3.8 PCA and Clustering

The graphics obtained from Principal Components Analysis provide a quick way to get a “photo” of the multivariate phenomenon under study. These graphical displays offer an excellent visual approximation to the systematic information contained in data.

Having said that, such visual approximations will be, in general, partial approximations. This is because those low dimensional representations are given by scatterplots in which only two dimensions are taken into account. Unless the information in data is truly contained in two or three dimensions, most graphics will give us a limited view of the multivariate phenomenon.

Together with these graphical low dimensional representations, we can also use clustering methods as a complementary analytical tasks to enrich the output of a PCA. In clustering, we look for groups of individuals having similar characteristics. An individual is characterized by its membership to a certain cluster. In turn, the average characteristics of a group serve us to characterize all individuals in the corresponding cluster.

We can take the output of a clustering method, that is, take the clustering memberships of individuals, and use that information in a PCA plot. The location of the individuals on the first factorial plane, taking into consideration their clustering assignment, gives an excellent opportunity to “see in depth” the information contained in data. In other words, with the formed clusters, we can see beyond the two axes of a scatterplot, and gain deeper insight into the factorial displays.

3.8.1 Real Groups or Instrumental Groups?

Given a clustering partition, an important question to be asked is to what extent the obtained groups reflect “real” groups, or are the groups simply an algorithmic artifact? Do we have data that has discontinuous populations, or do we just have a continuous reality?

In general, most clustering partitions tend to reflect intermediate situations. Sometimes we may find clusters that are more or less “natural”, but there will also be times in which the clusters are more “artificial”. Intermediate situations have regions (set of individuals) of high density embedded within layers of individuals with low density. Even in such intermediate cases, the obtained clustering partition is still useful. While we cannot say that clusters are “real” groups differentiated from one another, the formed groups makes it easier to understand the data. In this sense, clustering acts in a similar fashion as when we make bins or intervals from a continuous variable. Simply put, clustering plays the role of a multivariate encoding. This is why we talk about instrumental groups.

In the example of international cities, we obtain the following dendrogram from a hierarchical agglomerative clustering on the data of ratios.

Figure 3.5: Clustering Dendrogram

Looking at the dendrogram, we can identify the existence of several groups of cities.

The obtained partitions are projected on the factorial plane, that is, the centroids of each clustered are projected together with the cities, colored by group, as depicted in the following figure:

On one hand, the 10 cities that are grouped in the first cluster are highly homogeneous, and distinct from other cities. The cutting line (red horizontal line) isolates well this group, while producing at the same time other three different clusters.

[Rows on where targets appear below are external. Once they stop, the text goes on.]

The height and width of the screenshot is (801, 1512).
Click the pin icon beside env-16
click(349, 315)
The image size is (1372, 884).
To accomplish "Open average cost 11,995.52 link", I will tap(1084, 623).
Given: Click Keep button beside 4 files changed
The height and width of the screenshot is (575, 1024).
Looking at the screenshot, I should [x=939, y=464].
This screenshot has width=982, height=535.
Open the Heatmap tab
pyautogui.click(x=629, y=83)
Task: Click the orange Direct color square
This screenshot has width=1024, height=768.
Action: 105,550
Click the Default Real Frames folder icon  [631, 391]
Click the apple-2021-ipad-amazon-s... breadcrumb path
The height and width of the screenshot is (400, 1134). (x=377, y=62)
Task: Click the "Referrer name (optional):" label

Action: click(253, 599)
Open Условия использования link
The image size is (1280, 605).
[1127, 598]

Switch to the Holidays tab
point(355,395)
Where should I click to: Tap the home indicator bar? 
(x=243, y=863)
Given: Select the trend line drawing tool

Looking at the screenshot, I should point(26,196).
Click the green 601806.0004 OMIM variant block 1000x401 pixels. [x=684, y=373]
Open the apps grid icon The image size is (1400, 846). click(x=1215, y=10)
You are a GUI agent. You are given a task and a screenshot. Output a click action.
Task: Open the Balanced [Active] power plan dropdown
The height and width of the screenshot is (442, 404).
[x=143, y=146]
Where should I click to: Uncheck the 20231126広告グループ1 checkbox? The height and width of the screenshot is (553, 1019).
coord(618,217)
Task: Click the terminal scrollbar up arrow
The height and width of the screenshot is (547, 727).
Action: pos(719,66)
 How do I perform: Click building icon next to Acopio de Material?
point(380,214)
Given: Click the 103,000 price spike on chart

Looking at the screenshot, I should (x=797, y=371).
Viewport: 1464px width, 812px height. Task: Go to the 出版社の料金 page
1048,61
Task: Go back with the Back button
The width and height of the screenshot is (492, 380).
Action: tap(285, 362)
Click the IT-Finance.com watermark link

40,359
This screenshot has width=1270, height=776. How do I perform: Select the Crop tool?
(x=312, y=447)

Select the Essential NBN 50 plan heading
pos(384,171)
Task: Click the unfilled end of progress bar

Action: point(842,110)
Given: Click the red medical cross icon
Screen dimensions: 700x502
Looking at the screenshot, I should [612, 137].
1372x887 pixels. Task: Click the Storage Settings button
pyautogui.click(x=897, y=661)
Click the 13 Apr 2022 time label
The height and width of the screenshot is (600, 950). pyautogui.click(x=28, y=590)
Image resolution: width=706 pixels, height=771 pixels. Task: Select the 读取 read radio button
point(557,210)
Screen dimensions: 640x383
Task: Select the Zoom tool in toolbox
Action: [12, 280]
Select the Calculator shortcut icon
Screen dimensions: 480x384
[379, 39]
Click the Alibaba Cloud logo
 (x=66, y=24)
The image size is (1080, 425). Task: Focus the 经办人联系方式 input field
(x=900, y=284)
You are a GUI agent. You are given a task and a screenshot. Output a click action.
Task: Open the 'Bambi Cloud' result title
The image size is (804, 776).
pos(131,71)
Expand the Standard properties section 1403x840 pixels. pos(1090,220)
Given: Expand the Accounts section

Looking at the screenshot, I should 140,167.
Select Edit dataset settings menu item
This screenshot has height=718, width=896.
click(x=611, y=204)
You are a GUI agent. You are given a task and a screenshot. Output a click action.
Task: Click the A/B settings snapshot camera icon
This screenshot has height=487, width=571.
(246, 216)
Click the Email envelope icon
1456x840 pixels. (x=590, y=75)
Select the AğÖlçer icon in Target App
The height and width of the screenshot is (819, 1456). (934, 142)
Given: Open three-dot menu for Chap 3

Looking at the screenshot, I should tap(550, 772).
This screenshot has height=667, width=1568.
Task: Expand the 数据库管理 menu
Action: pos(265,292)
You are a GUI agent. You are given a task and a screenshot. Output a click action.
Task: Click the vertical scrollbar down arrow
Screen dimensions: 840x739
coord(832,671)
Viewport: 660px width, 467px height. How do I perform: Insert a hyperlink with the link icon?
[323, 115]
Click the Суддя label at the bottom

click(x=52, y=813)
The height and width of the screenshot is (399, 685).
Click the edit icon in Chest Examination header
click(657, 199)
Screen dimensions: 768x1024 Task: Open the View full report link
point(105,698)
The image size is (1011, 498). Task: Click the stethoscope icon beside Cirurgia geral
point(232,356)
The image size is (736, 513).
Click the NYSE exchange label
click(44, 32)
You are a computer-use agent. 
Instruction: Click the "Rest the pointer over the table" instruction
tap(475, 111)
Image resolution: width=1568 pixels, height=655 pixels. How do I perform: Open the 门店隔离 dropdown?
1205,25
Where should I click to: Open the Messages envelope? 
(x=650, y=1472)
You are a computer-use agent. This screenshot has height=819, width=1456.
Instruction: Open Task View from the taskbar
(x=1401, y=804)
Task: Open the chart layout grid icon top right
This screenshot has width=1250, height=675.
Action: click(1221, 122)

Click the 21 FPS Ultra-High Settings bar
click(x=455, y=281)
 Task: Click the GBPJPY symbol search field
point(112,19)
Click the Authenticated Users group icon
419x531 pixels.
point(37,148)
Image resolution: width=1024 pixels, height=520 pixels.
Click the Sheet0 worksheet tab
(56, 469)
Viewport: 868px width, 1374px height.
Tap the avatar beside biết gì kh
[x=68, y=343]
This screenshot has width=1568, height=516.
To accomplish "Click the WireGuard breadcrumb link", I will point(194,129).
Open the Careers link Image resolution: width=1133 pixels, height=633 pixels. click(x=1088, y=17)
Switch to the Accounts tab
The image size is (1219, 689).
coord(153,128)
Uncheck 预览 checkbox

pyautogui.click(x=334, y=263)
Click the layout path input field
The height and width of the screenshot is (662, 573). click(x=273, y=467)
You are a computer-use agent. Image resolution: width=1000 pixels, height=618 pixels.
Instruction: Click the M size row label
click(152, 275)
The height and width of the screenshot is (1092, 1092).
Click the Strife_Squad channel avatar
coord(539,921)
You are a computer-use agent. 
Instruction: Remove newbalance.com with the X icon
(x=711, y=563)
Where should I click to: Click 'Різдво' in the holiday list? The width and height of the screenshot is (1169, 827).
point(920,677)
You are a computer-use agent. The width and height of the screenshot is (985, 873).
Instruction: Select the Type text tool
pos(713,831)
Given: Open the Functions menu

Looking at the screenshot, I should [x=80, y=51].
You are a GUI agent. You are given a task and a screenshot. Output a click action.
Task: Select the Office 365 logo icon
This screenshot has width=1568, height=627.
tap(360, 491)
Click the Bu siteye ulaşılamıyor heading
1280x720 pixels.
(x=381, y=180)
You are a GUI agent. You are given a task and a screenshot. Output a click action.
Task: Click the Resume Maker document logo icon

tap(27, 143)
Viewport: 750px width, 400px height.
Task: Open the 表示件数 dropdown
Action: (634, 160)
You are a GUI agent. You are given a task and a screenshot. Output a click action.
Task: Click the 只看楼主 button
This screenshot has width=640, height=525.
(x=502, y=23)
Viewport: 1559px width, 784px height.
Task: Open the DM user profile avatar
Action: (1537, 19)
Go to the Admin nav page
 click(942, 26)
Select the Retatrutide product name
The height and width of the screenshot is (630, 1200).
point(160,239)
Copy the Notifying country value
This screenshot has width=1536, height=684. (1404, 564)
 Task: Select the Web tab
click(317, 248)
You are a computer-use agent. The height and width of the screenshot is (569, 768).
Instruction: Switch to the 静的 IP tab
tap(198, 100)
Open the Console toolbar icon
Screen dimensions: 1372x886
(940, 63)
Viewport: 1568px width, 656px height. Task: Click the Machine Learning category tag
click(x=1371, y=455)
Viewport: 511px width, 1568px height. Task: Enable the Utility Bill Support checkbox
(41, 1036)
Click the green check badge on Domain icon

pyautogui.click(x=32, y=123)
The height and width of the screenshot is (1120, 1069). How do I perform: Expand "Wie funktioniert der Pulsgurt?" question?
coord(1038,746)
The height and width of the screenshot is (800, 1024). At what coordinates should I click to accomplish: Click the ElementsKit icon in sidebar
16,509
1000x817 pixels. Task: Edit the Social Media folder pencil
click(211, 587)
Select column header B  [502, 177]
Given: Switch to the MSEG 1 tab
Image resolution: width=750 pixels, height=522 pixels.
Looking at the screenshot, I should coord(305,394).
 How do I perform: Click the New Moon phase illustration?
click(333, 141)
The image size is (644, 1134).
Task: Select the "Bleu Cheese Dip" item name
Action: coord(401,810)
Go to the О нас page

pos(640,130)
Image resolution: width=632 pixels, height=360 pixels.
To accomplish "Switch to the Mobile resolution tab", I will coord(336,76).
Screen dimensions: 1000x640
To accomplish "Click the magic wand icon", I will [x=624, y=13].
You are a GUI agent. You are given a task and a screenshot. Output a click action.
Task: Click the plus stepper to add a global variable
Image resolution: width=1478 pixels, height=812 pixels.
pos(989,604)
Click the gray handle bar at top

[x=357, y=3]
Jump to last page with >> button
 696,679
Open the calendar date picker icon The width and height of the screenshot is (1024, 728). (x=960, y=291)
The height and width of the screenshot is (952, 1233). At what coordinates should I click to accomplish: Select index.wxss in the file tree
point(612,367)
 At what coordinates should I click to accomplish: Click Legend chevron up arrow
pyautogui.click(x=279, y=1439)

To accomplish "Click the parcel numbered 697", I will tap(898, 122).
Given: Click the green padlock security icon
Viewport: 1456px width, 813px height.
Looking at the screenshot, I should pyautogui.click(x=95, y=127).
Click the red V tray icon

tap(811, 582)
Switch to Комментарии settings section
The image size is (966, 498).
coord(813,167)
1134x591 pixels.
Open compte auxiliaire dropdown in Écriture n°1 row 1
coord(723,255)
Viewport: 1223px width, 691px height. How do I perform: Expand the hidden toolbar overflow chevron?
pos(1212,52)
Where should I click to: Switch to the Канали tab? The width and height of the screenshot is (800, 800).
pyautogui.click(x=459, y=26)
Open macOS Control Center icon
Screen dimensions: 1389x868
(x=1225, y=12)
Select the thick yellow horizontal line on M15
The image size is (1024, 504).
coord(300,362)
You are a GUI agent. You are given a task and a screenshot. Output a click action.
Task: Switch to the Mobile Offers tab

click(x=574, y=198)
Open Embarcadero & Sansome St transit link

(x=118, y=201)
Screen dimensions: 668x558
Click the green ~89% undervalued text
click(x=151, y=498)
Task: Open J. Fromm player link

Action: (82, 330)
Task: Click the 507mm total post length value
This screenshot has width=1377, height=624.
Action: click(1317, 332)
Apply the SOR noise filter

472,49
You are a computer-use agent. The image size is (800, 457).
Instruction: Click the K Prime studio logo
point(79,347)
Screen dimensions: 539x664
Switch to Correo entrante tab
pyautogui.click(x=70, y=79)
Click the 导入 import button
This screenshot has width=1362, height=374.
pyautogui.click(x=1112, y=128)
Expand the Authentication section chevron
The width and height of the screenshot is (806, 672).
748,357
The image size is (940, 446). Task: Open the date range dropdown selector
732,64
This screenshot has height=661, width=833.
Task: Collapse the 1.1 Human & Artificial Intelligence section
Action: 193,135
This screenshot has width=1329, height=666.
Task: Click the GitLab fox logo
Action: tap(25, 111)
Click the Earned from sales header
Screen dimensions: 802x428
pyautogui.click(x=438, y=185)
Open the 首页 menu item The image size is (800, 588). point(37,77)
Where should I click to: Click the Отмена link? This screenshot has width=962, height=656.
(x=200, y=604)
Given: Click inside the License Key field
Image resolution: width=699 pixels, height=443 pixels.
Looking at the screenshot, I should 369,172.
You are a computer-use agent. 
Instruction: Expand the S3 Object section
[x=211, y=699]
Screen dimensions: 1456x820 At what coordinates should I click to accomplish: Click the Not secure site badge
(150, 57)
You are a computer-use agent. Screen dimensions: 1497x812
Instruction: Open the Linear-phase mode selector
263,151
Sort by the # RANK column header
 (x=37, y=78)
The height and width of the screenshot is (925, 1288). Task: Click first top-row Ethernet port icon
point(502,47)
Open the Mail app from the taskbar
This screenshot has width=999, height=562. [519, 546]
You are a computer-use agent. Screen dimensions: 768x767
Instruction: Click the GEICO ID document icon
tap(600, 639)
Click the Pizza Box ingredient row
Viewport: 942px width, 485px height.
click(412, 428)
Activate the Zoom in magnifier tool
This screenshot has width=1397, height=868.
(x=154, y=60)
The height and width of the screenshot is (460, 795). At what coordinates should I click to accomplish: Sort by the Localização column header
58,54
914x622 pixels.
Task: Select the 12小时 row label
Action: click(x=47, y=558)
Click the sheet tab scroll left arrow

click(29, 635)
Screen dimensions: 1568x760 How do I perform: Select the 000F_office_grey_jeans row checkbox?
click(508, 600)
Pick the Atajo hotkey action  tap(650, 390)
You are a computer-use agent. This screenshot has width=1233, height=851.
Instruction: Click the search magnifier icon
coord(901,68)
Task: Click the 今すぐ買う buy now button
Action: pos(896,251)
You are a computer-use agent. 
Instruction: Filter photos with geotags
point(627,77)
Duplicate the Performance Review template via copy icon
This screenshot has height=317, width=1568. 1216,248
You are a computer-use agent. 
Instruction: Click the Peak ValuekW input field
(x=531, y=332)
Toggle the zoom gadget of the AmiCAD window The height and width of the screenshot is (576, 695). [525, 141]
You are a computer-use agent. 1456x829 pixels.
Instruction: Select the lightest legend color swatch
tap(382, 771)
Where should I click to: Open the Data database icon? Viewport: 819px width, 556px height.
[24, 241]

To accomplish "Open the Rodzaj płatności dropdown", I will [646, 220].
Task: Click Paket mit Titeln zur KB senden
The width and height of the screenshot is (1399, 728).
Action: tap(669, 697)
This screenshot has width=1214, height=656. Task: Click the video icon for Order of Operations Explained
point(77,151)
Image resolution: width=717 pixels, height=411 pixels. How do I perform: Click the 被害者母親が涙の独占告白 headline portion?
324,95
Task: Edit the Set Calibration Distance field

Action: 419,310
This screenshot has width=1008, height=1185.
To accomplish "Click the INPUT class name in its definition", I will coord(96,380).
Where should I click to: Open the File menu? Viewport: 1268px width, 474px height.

Ths cluster of 10 cities involves cities with a large salary inequality, with high salaries for those managerial/head-type of professions. Opposed to this group, there is a considerably large cluster characterized for having elevated taxes as well as social contributions, and for having better well payed professions that are generally considered to be “lower class”.

Separated from the large cluster, there are two more groups, distinguished on the second factorial axis. One of them is formed by cities with high salaries for manual-labor professions. The other group is formed by those cities with high salaries for professions that depend on the Public Service.

The obtained partitions are projected on the factorial plane, that is, the centroids of each clustered are projected together with the cities, colored by group, as depicted in the following figure:

Figure 3.6: Clustering of cities in 4 groups

3.8.2 Representants of Groups

For every cluster, we can calculate its corresponding centroid (i.e. average individual). We can also determine the individual that is the closest to the centroid, called the representant. Likewise, we can also look for the second best representant, the third best representant, etc.

If we establish the radius of circle (or sphere) around the centroid of a given cluster, we can capture the representants of the cluster. For a small radius, we may get just one representant. As we increase the value of the radius, more representants will be captured. Figure 3.7 shows that the cities that are closest to the centroid of a group, are not always the closer ones in the factorial plane.

Figure 3.7: Representants of each cluster

On the first factorial plane, we observe the effect of how distances are distorted due to the shrinking of the cloud of city-points in this plane.

In certain applications, it is interesting to identify the representans of a certain category, in order to explore its attributes (for example, which are the attributes of the category men, according to the active variables of a survey).